Step 9: Deploy to Astro

  1. Run the following command to authenticate to Astro:

    astro login
  2. Run the following command to deploy your project

    astro deploy

    This command returns a list of Deployments available in your Workspace and prompts you to pick one.

  3. In the Astro UI, open your Deployment and click Open Airflow. Confirm that you can see your deployed DAGs in the Airflow UI.

Step 10: Cut over from your source Airflow environment to Astro

After you successfully deploy your code to Astro, you need to migrate your workloads from your source Airflow environment to Astro on a DAG-by-DAG basis. Depending on how your workloads are set up, Astronomer recommends letting DAG owners determine the order to migrate and test DAGs.

You can complete the following steps in the few days or weeks following your migration set up. Provide updates to your Astronomer Data Engineer as they continue to assist you through the process and any solve any difficulties that arise.

Continue to validate and move your DAGs until you have fully cut over your source Airflow instance. After you finish migrating from your source Airflow environment, repeat the complete migration process for any other Airflow instances in your source Airflow environment.

Confirm connections and variables

In the Airflow UI for your Deployment, test all connections that you migrated from your source Airflow environment.

Additionally, check Airflow variable values in Admin > Variables.

Test and validate DAGs in Astro

To create a strategy for testing DAGs, determine which DAGs need the most care when running and testing them.

If your DAG workflow is idempotent and can run twice or more without negative effects, you can run and test these DAGs with minimal risk. If your DAG workflow is non-idempotent and can become invalid when you rerun it, you should test the DAG with more caution and downtime.

Cut over DAGs to Astro using Starship

Starship includes features for simultaneously pausing DAGs in your source Airflow environment and starting them on Astro. This allows you to cut over your production workflows without downtime.

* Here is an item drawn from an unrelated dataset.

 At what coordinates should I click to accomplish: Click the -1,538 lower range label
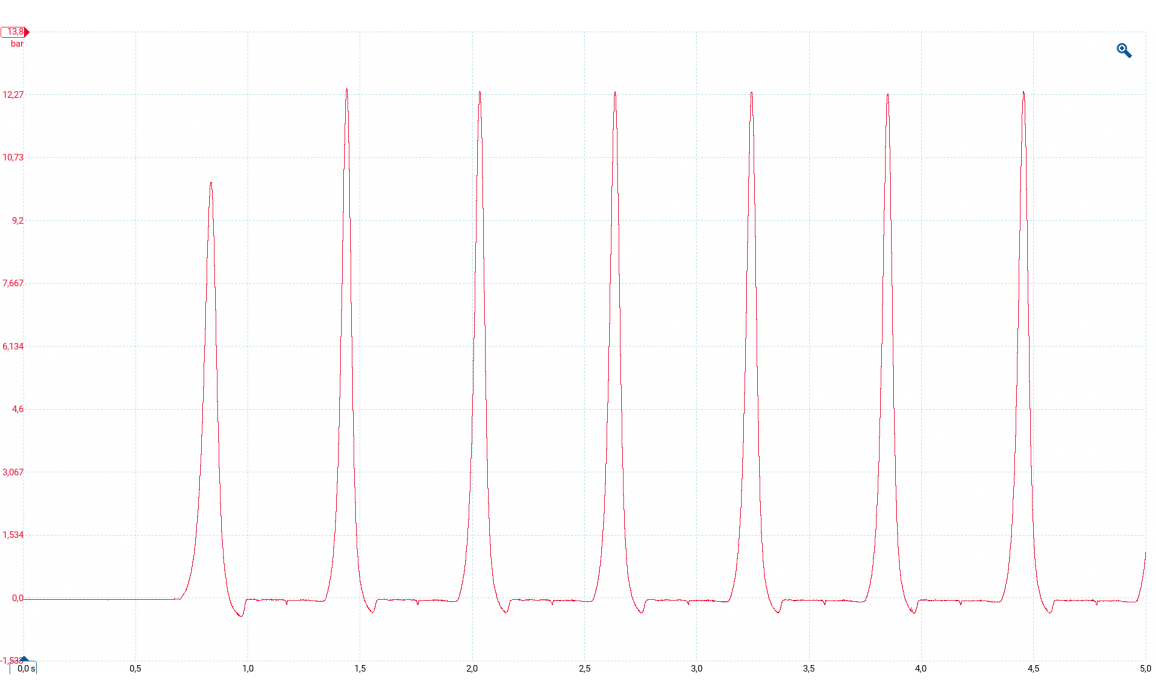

For each DAG in your Astro Deployment:

  1. Confirm that the DAG ID in your Deployment is the same as the DAG ID in your source Airflow environment.

  2. In the Airflow UI for your source Airflow environment, go to Astronomer > Migration Tool 🚀.

  3. Click DAGs cutover. In the table that appears, click the Pause icon in the Local column for the DAG you're cutting over.

  4. Click the Start icon in the Remote column for the DAG you're cutting over.

  5. After completing this cutover, the Start and Pause icons switch. If there's an issue after cutting over, click the Remote pause button and then the Local start button to move your workflow back to your source Airflow environment.

Optimize Deployment resource usage

Review DAG development features

Astro includes several features that enhance the Apache Airflow development experience, from DAG writing to testing. To make the most of these features, you might want to make adjustments to your exisitng DAG development workflows.

As you get started on Astro, review the list of features and changes that Astro brings to the Airflow development experience and consider how you want to implement these details in your development experience. See Write and run DAGs on Astro.

Monitor analytics

As you cut over DAGs, view Deployment metrics to get a sense of how many resources your Deployment is using. Use this information to adjust your worker queues and resource usage accordingly, or to tell when a DAG isn't running as expected.

Modify instance types or use worker queues

If your current worker type doesn't have the right amount of resources for your workflows, see Deployment settings to learn about configuring worker types on your Deployments.

You can additionally configure worker queues to assign each of your tasks to different worker instance types. View your Deployment metrics to help you determine what changes are required.

Enable DAG-only deploys

Deploying to Astro with DAG-only deploys enabled can make deploys faster in cases where you've only modified your dags directory. To enable the DAG-only deploy feature, see Deploy DAGs only.